В секретарской комнате Мэнди Прайс подняла голову, когда вошла Блэки, и увидела, как та с пылающим лицом прошла к своему столу, села за компьютер и застучала по клавишам. Минуту спустя ее любопытство одержало верх над сдержанностью, и Мэнди спросила:

– Что случилось? Я думала, вы всегда ведете записи на совещаниях директоров.

Голос Блэки звучал странно: он был хриплым и в то же время в нем была слабая нотка мстительного удовлетворения.

– Больше не веду, по всей видимости.

Бедная старая корова, подумала Мэнди, выперли все-таки! И снова спросила:

– А что такого секретного? Чем они там у себя занимаются?

– Занимаются? – Пальцы Блэки, беспокойно бегавшие по клавишам, замерли. – Губят нашу фирму, вот чем они там занимаются. Выметают, как мусор, все, ради чего мистер Певерелл работал, что любил, что отстаивал больше тридцати лет. Строят планы, как продать Инносент-Хаус. А мистер Певерелл так его любил. Дом принадлежал их семье целых сто шестьдесят лет, даже больше. Инносент-Хаус и есть «Певерелл пресс». Не будет одного – не будет и другого. Мистер Жерар планировал избавиться от дома, еще когда старший мистер Этьенн уходил в отставку. А теперь, когда он стал главным, никто его не остановит. Мисс Франсес это вовсе не по душе, только ведь она в него влюблена, да и вообще на нее никто особого внимания не обращает. Мисс Клаудиа – она его сестра. Мистер Де Уитт… У этого духу не хватит его остановить. Ни у кого не хватит. Мистер Донтси мог бы, только он уже старый и теперь ему все равно. Никто из них не устоит перед мистером Жераром. А он знает, что я думаю. Потому и не хотел, чтоб я там была. Он знает – я не согласна. Знает – я бы его остановила, если бы могла.

Мэнди видела – в глазах Блэки стояли слезы, но это были слезы гнева. Смутившись, от всей души желая утешить, но с огорчением понимая, что чуть погодя Блэки пожалеет о своей невольной откровенности, она сказала:

– Он иногда ведет себя просто как подонок. Я заметила, как он с вами обращается. Почему бы вам не уйти самой? Попробуйте немного поработать в качестве временной. Заберите свои документы и сообщите ему, куда ему следует засунуть эту работу.

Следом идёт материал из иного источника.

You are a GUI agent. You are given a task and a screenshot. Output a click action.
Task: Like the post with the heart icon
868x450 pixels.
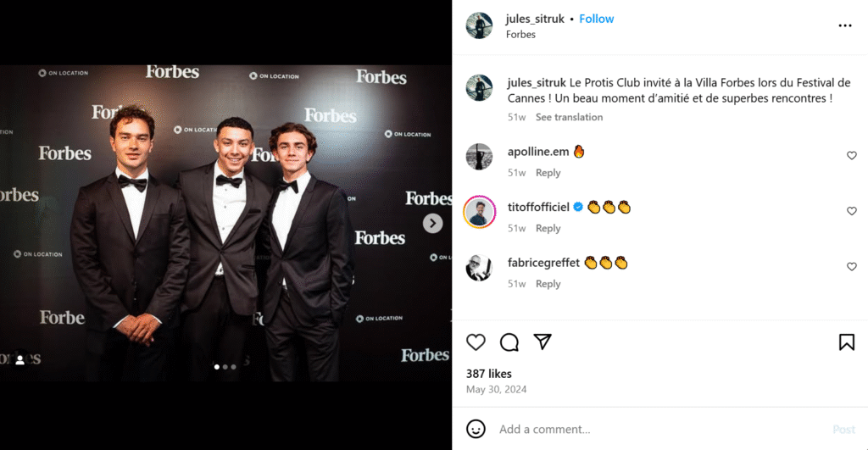[476, 342]
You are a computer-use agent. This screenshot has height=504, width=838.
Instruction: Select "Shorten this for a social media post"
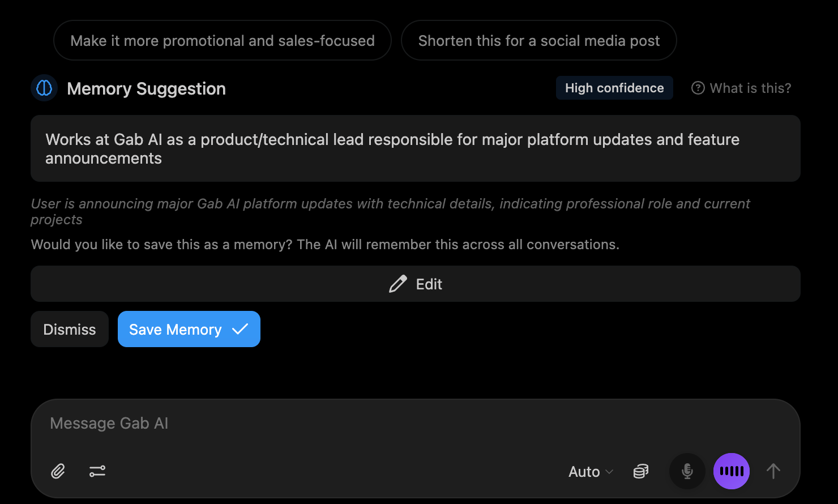click(538, 41)
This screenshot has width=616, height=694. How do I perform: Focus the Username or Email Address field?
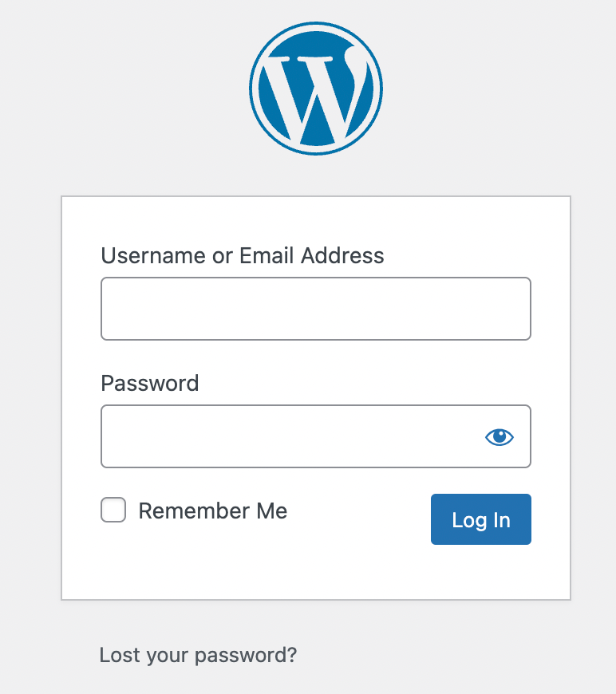point(315,309)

Блэки, делая героические усилия, чтобы успокоиться, попыталась снова обрести чувство собственного достоинства:

– Не смешите меня, Мэнди. Я не собираюсь увольняться. Я здесь старший личный секретарь и помощник, а не какая-то временная. Никогда временной не была. И не буду.

– Ну, есть должности и похуже временного сотрудника. Тогда как насчет чашечки кофе? Я могла бы приготовить прямо сейчас, какой смысл ждать? А к нему пару ломтиков шоколадного печенья – поспособствовать пищеварению?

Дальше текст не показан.